Activity: Provide the number of lines below containing the word "screenshot", without any other words.

Task input:
────────────────────

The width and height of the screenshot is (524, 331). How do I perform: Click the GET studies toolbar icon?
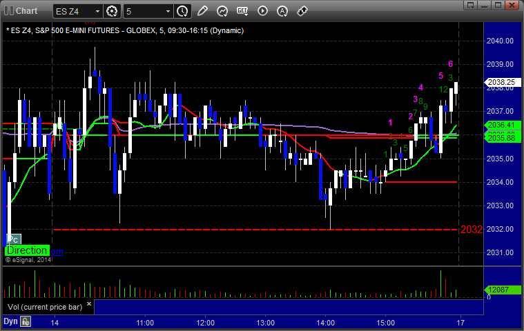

────────────────────

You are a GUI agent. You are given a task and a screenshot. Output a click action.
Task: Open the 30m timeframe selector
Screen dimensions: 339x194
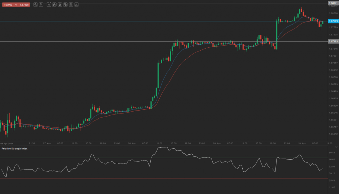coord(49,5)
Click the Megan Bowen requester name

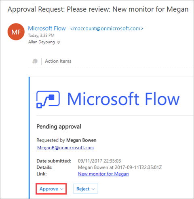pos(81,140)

────────────────────

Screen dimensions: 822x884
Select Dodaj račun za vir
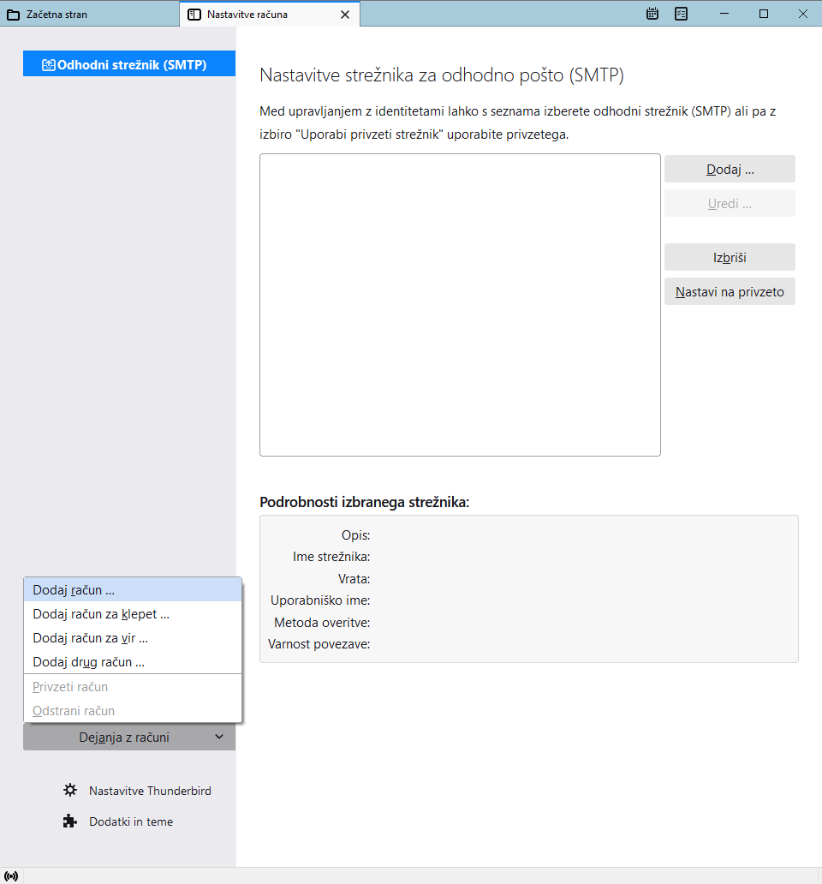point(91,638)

────────────────────

Output of the exercise: 2